In the material below, find the line with "The height and width of the screenshot is (557, 756)." and the line with "Choose the Coast Appliances brand result", then output both and every line between them exactly, omitting pictures.

Records for processing.
=-=-=
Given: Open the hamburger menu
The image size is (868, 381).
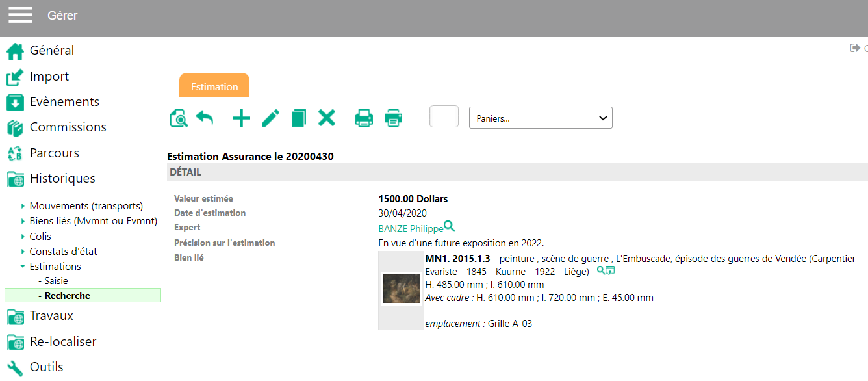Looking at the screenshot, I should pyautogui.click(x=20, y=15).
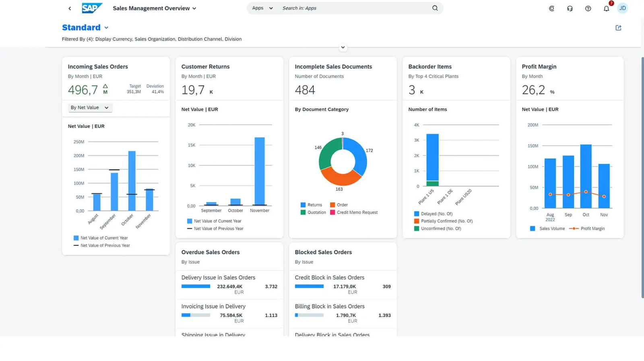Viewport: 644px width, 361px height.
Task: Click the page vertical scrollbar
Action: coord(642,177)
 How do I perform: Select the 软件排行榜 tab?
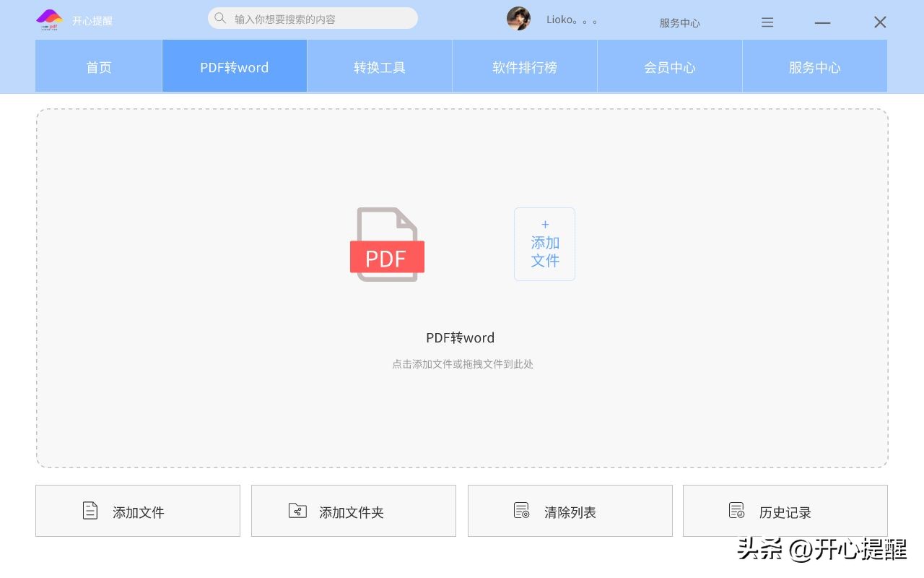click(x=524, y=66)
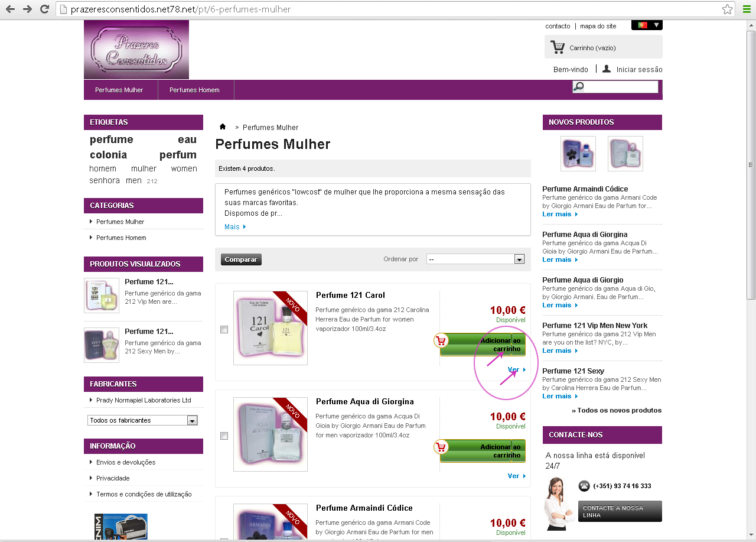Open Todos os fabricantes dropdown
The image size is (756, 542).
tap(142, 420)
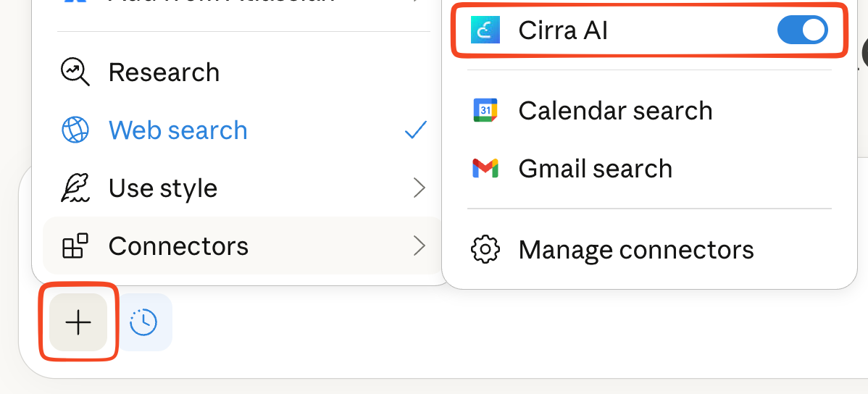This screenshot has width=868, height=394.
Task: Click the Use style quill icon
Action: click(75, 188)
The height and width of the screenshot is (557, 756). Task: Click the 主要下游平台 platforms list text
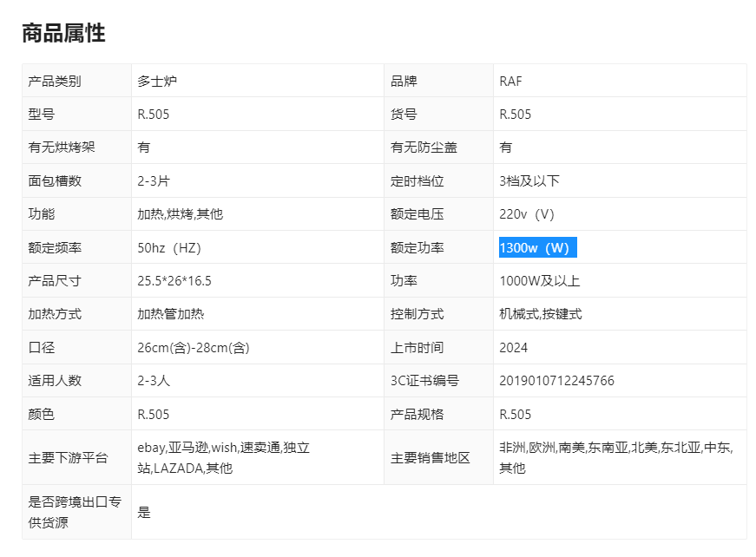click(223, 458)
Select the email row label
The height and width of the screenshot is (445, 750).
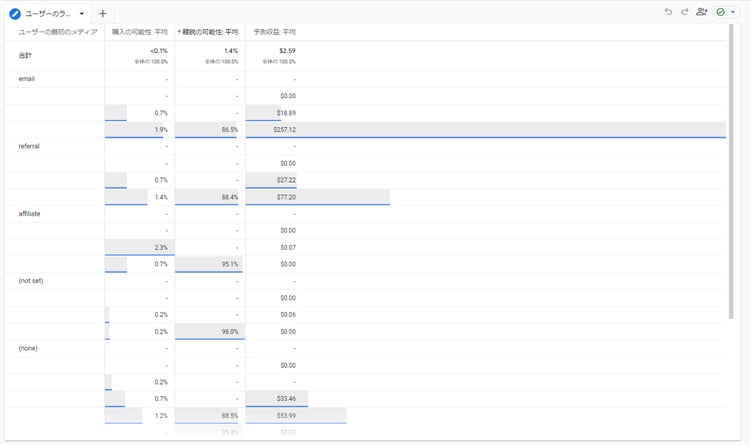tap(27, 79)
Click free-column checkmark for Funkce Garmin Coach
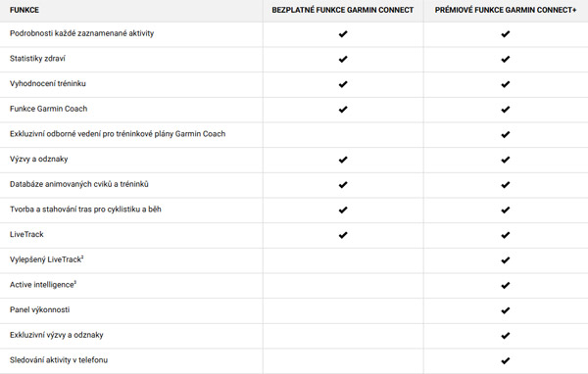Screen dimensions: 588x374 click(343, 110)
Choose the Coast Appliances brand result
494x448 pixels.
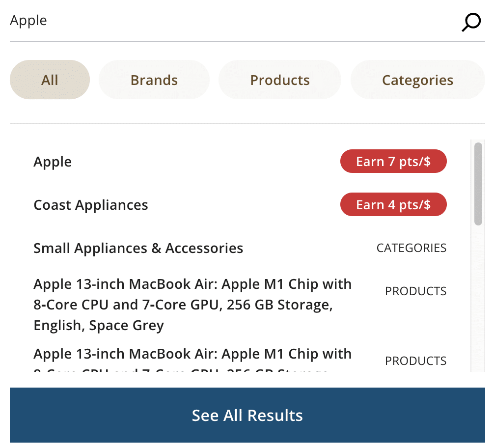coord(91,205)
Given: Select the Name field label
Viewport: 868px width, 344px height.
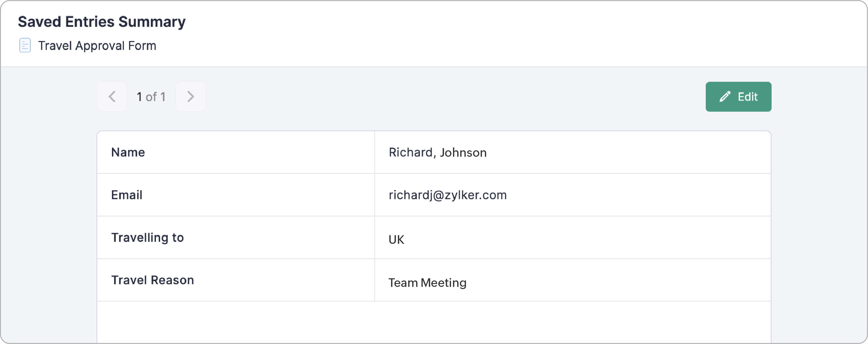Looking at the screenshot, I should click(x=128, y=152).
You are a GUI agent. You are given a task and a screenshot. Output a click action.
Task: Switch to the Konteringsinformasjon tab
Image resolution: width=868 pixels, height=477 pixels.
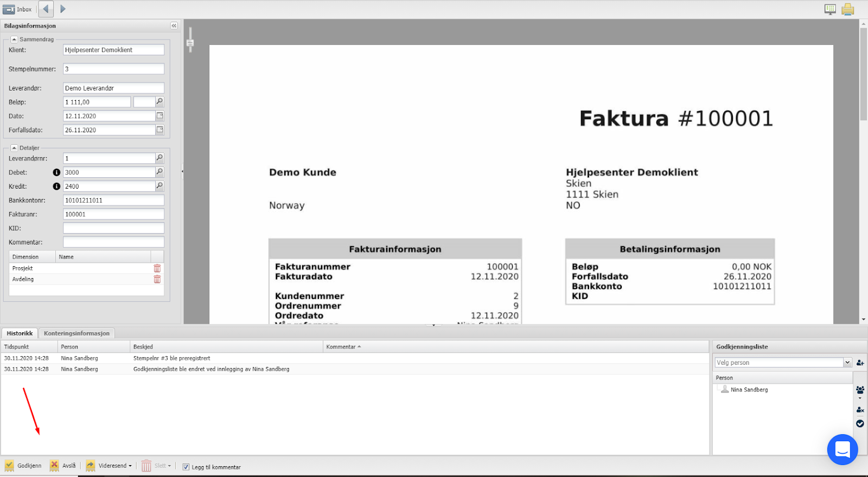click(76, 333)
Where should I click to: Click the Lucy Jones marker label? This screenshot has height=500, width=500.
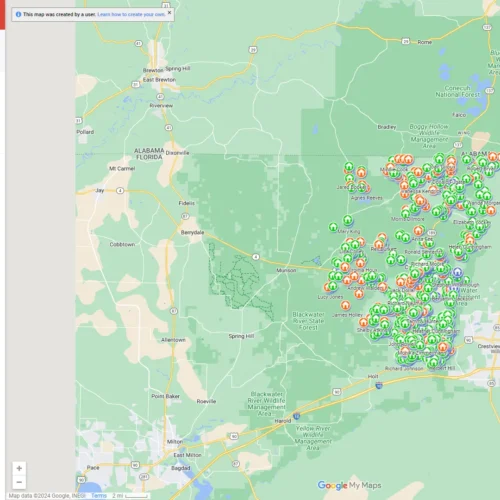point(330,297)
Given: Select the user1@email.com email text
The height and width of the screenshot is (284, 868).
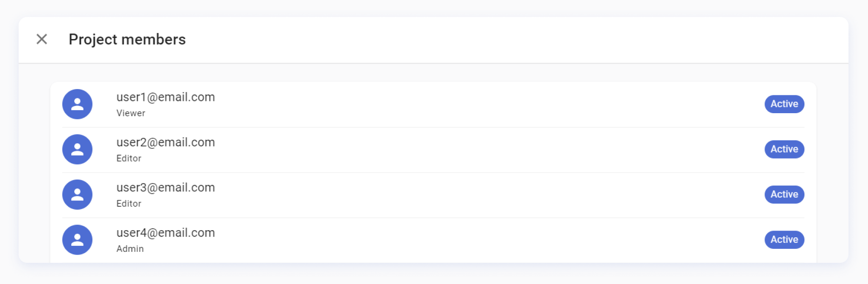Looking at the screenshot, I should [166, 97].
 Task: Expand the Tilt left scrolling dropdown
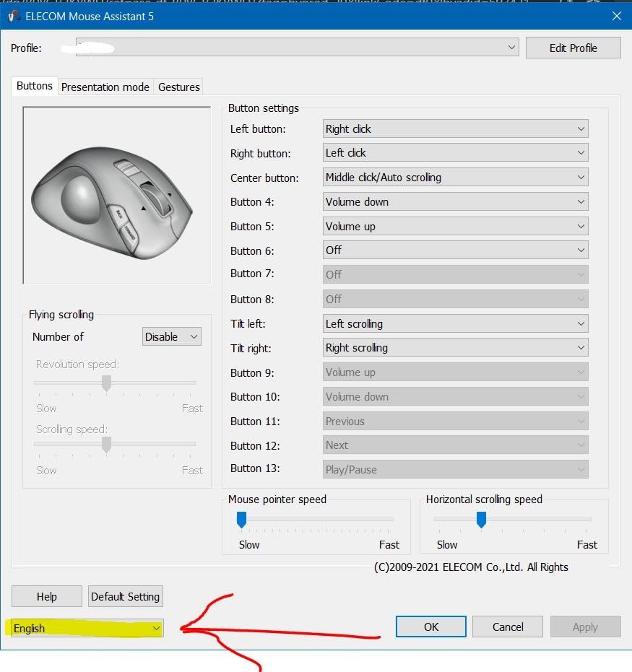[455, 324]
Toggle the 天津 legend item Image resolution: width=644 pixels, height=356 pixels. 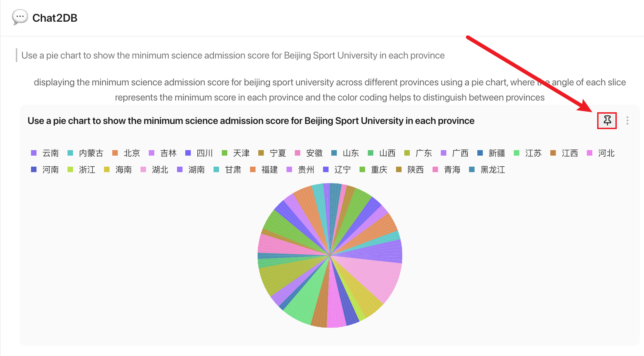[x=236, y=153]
=-=-=
Output of the exercise.
The height and width of the screenshot is (557, 756). Task: Click the 主要下游平台 platforms list text
click(223, 458)
Select the email row label
The height and width of the screenshot is (445, 750).
tap(27, 79)
Click free-column checkmark for Funkce Garmin Coach
Screen dimensions: 588x374 click(343, 110)
Choose the Coast Appliances brand result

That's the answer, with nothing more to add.